The majority of injuries in this study involved the male urethra. The role of early urethrocystography in characterizing urethral injuries has been described by some authors.[15,16] In our hospital, the logistics of performing retrograde urethrogram with a water soluble contrast material in the emergency circumstances limited its routine use in the early period of this study. At the initial period, majority of urethral injuries presenting with urinary retention were managed with initial suprapubic catheterization followed by retrograde urethrocystogram (RUCG). In recent times, we are able to perform emergency RUCG followed by delayed urethral exploration and primary realignment, 10–14 days after injury, which has been shown by studies to be associated with less morbidity in patients with complete posterior urethral injuries.[17,18] Endoscopic realignment commenced in our center after acquisition of endoscopy equipments and four patients with posterior urethral injuries have had endoscopic realignment. In our center, incomplete posterior urethral injury is managed by suprapubic diversion and urethral catheterization for 4 weeks. Similarly, we pass urethral catheters for 2–3 weeks in partial anterior urethral injuries. In all cases, pericatheter urethrogram is routinely done before removal of urethral catheter. In some urologic units across Nigeria, similar experiences with urethral injuries have been reported.[8,9,19]

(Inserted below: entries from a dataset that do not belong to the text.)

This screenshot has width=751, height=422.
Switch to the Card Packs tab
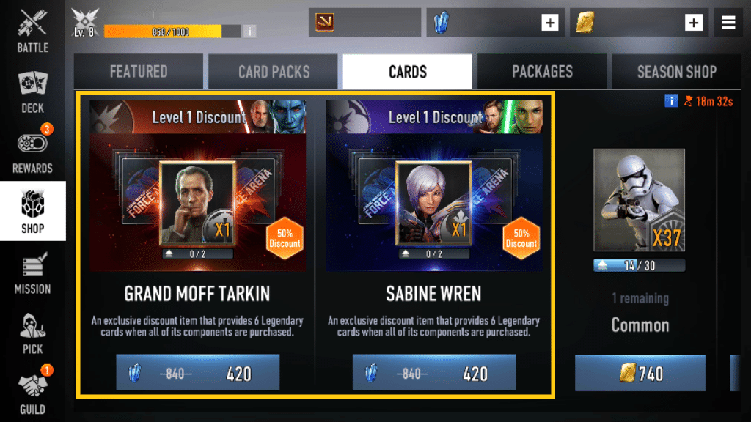pyautogui.click(x=274, y=72)
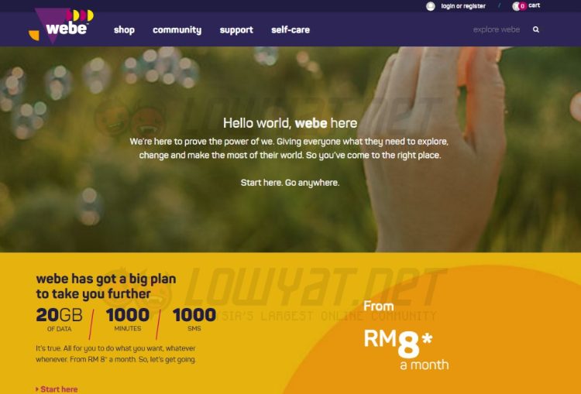Click the red arrow beside Start here

tap(37, 389)
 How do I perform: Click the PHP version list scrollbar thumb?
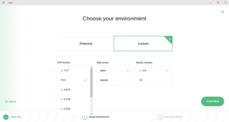[91, 83]
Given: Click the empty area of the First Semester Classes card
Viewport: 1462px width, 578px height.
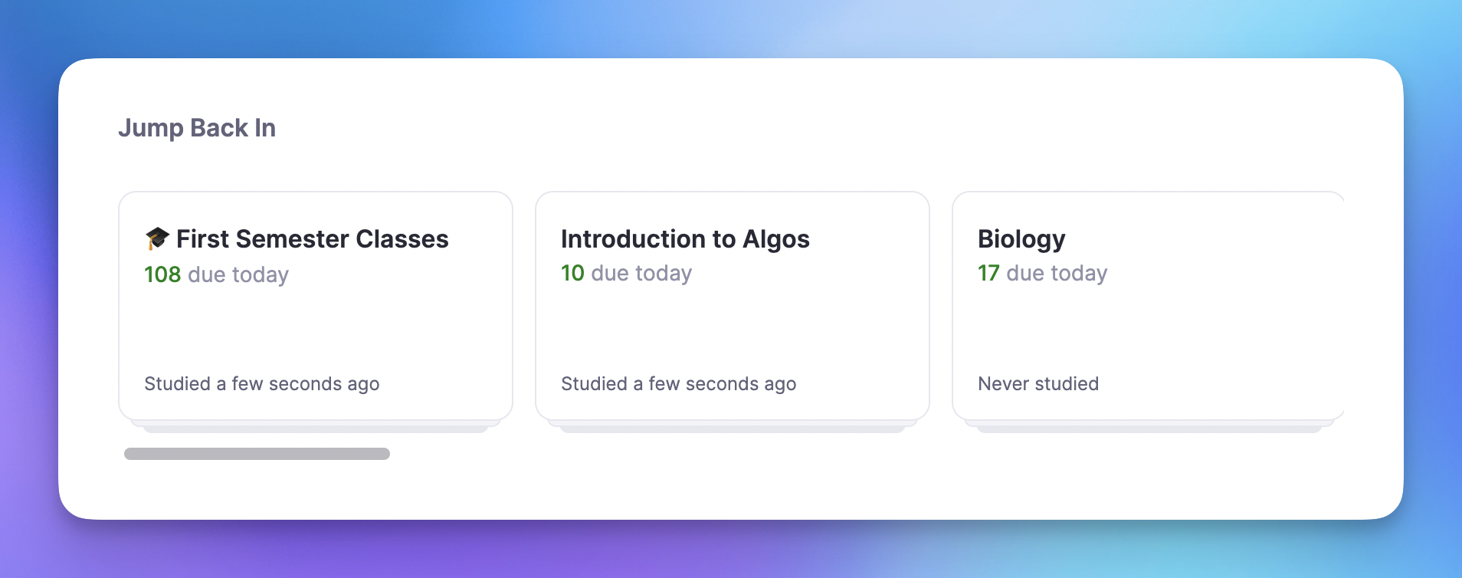Looking at the screenshot, I should pyautogui.click(x=315, y=333).
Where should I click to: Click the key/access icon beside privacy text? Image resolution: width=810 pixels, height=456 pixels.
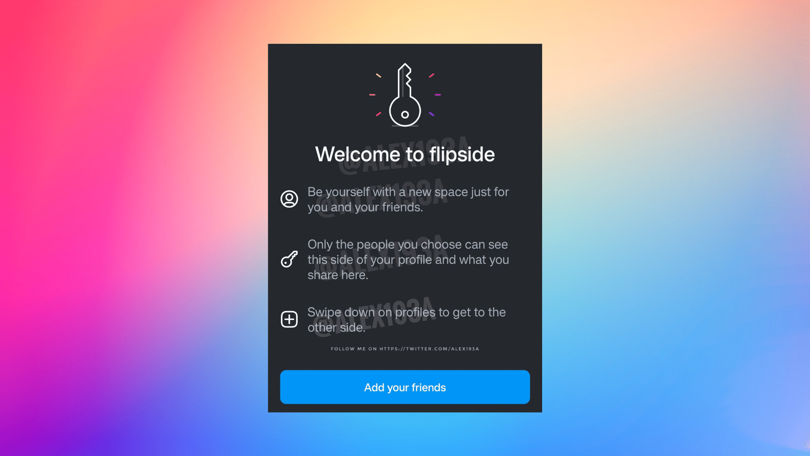click(x=289, y=259)
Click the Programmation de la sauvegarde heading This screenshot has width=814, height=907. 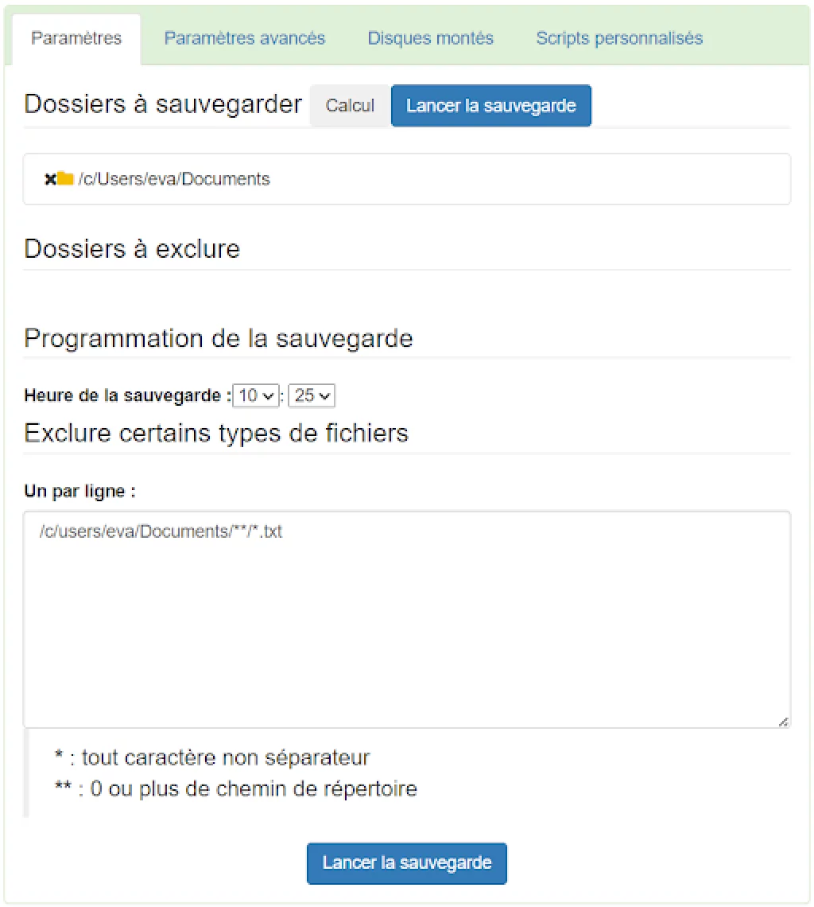pyautogui.click(x=219, y=338)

This study has highlighted the importance of good clinical acumen for the prompt management of patients with urologic injuries in our setting. Being retrospective in nature, this study relies largely on previously entered details of patient care. The shortcoming of this is that the attending physician might not have asked, sought for and/or documented some of the characteristics that influenced the results of this study. Poor record keeping in our setting may also mean that some documentations were not well kept for review. To address these shortcomings, we are presently designing a local protocol for the initial evaluation, management and outcome analysis of these patients.

CONCLUSION

Prompt management of urologic injuries based on clinical diagnosis and the available investigations produced a good clinical outcome in our setting. Many injuries, however, resulted from road traffic accidents and these may be reduced with improved infrastructures. We also advocate improved follow up of patients to ascertain long-term outcome.

Footnotes

Source of Support: Nil.

Conflict of Interest: None declared.